ASSIGNMENT
Word for word, please restate the lines from the beginning of the data through the line in which "is (750, 770)." appears.

(Dataset items)

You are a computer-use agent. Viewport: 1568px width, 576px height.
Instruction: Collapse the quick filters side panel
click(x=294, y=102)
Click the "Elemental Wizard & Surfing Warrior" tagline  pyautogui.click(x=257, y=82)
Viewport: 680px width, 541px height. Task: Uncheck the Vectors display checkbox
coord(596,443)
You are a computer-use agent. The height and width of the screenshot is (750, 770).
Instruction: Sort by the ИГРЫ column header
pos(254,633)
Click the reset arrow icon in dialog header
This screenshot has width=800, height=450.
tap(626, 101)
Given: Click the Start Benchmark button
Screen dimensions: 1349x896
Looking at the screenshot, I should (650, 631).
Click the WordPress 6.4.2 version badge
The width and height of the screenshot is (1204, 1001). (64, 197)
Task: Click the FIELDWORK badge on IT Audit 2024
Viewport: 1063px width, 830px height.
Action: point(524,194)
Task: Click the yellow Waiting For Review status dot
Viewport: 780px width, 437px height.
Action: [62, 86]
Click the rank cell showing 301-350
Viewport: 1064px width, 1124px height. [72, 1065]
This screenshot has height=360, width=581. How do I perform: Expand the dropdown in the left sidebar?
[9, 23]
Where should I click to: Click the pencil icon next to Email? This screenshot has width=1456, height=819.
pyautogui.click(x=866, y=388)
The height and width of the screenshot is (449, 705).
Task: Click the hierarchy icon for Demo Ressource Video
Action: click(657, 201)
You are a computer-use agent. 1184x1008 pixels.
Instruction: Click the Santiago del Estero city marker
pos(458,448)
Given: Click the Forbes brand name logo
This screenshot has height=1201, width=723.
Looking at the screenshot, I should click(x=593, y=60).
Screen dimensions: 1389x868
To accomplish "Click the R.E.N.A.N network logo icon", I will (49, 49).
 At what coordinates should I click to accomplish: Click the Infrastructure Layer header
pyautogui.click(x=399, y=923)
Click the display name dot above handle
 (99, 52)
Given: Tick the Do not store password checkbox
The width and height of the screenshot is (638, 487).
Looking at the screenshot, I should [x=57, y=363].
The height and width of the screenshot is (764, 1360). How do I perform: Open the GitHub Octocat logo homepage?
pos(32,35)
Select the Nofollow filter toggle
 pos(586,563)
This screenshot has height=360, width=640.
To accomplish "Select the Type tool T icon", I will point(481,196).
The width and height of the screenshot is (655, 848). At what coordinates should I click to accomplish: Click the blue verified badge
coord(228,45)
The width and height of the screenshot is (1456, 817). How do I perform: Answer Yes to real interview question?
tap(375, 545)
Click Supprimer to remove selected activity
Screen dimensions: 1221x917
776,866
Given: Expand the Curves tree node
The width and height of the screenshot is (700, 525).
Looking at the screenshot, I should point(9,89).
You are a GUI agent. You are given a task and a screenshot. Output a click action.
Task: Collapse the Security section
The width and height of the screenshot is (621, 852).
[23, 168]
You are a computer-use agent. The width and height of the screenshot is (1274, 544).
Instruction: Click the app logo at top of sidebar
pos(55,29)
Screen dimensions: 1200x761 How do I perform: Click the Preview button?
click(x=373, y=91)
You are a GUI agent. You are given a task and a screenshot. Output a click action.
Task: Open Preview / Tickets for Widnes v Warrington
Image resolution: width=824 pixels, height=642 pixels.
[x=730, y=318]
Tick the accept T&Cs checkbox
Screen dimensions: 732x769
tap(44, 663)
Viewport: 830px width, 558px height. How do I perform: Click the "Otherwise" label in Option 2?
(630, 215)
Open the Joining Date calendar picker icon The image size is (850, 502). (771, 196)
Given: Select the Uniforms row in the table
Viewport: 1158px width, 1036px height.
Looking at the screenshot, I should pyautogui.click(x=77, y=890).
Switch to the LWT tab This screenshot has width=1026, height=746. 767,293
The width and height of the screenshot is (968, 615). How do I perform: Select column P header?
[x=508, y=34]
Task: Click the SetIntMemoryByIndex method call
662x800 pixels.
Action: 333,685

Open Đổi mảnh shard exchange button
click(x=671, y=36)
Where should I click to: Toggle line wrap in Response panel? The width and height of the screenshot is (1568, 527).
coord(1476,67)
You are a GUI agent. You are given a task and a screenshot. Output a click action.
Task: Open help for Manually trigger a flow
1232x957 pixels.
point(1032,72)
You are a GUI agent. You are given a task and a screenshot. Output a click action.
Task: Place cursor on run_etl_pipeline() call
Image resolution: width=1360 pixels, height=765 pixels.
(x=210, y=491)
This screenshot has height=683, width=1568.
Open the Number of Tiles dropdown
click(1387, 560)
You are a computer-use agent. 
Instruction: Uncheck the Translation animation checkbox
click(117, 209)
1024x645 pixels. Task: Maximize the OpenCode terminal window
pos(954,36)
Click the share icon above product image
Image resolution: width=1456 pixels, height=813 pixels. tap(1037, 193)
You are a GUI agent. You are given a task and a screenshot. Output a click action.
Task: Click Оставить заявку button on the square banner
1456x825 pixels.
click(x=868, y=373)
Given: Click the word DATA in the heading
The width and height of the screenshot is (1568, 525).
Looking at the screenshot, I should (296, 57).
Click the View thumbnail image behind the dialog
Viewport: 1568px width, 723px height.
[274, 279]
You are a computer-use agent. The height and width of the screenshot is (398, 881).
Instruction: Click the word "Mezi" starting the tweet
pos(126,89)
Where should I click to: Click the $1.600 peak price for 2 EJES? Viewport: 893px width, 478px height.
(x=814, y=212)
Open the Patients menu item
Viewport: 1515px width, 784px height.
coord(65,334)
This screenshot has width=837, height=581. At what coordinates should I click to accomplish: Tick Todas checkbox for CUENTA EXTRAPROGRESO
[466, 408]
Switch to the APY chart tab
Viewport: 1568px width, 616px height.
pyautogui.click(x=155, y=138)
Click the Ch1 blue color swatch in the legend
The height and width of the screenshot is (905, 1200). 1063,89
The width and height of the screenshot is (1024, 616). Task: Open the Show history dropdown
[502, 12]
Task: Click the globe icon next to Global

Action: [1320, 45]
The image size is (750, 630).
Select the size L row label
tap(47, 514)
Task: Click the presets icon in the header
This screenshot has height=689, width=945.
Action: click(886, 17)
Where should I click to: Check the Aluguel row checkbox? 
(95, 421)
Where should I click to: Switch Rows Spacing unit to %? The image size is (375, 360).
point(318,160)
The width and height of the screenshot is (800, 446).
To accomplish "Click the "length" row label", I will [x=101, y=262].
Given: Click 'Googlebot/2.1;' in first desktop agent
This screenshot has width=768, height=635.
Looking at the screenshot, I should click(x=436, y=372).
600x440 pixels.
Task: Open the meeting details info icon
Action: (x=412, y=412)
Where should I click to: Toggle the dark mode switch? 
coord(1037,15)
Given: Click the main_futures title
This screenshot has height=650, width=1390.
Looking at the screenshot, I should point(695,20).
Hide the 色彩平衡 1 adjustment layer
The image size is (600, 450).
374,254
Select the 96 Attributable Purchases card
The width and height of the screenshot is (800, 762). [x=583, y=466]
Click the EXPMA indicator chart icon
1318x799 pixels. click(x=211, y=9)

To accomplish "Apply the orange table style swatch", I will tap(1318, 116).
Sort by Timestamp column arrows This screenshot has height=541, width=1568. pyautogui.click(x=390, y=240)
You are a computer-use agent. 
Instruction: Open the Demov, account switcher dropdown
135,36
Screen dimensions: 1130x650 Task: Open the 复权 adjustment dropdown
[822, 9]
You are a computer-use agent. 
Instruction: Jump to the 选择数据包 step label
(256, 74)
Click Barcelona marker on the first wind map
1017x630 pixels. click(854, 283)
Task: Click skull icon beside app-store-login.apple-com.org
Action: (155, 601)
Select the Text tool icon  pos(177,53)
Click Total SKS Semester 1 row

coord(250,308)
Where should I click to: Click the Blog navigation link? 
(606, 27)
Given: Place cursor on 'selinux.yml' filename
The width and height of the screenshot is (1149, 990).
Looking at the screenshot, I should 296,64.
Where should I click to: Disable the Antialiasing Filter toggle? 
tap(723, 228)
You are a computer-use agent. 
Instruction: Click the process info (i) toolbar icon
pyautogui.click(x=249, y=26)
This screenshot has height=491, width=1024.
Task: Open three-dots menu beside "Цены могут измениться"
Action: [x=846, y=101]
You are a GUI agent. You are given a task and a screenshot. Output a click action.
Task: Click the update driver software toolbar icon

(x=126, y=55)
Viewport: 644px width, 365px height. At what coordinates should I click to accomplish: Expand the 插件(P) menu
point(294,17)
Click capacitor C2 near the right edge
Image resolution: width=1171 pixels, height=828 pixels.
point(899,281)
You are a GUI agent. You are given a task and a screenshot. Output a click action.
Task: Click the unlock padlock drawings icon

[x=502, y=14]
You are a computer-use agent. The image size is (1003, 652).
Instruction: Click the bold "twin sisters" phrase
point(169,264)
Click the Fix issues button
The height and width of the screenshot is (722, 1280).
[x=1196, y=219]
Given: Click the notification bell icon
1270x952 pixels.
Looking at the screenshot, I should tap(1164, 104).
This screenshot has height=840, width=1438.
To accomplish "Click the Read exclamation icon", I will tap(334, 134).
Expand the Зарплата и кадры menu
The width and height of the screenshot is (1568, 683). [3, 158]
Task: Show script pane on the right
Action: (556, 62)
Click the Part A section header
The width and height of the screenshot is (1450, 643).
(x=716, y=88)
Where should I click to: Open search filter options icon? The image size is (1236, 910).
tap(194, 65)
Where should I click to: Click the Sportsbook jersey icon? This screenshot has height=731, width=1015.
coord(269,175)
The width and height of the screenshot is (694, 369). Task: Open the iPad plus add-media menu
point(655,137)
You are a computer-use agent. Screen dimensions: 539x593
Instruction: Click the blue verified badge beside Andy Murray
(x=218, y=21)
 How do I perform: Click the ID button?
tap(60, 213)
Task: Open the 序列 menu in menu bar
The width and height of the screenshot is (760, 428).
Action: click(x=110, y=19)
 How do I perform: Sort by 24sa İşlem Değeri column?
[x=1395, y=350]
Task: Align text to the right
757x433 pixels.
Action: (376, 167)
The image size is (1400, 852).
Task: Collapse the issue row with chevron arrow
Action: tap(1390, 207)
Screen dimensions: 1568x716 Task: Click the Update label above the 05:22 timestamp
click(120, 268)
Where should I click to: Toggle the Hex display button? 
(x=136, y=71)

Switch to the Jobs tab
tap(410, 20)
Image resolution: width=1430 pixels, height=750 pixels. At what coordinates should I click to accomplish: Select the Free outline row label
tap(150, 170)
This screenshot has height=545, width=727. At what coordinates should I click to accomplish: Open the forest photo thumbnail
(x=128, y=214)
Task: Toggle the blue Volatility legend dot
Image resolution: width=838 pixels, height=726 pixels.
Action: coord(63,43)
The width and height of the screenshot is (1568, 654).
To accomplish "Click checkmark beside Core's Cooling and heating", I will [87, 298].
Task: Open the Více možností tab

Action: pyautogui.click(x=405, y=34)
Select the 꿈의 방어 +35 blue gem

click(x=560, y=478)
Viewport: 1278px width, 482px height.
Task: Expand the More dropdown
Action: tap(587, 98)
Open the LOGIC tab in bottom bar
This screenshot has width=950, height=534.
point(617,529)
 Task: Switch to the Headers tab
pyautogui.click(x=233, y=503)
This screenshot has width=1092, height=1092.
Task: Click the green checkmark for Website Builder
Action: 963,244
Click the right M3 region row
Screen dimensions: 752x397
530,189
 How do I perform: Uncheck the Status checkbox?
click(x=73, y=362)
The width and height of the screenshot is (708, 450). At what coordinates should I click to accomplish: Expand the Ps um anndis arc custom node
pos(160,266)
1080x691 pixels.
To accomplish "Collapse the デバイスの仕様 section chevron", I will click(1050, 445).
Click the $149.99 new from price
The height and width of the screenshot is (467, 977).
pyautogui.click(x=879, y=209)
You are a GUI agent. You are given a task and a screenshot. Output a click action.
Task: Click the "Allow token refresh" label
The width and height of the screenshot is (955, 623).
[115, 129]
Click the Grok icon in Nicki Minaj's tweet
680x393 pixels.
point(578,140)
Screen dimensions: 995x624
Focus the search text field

WRITTEN RESPONSE
You are a computer-use agent. Viewport: 1568px width, 576px height.
Instruction: Collapse the quick filters side panel
click(x=294, y=102)
Click the "Elemental Wizard & Surfing Warrior" tagline  pyautogui.click(x=257, y=82)
Viewport: 680px width, 541px height. Task: Uncheck the Vectors display checkbox
coord(596,443)
You are a computer-use agent. The height and width of the screenshot is (750, 770).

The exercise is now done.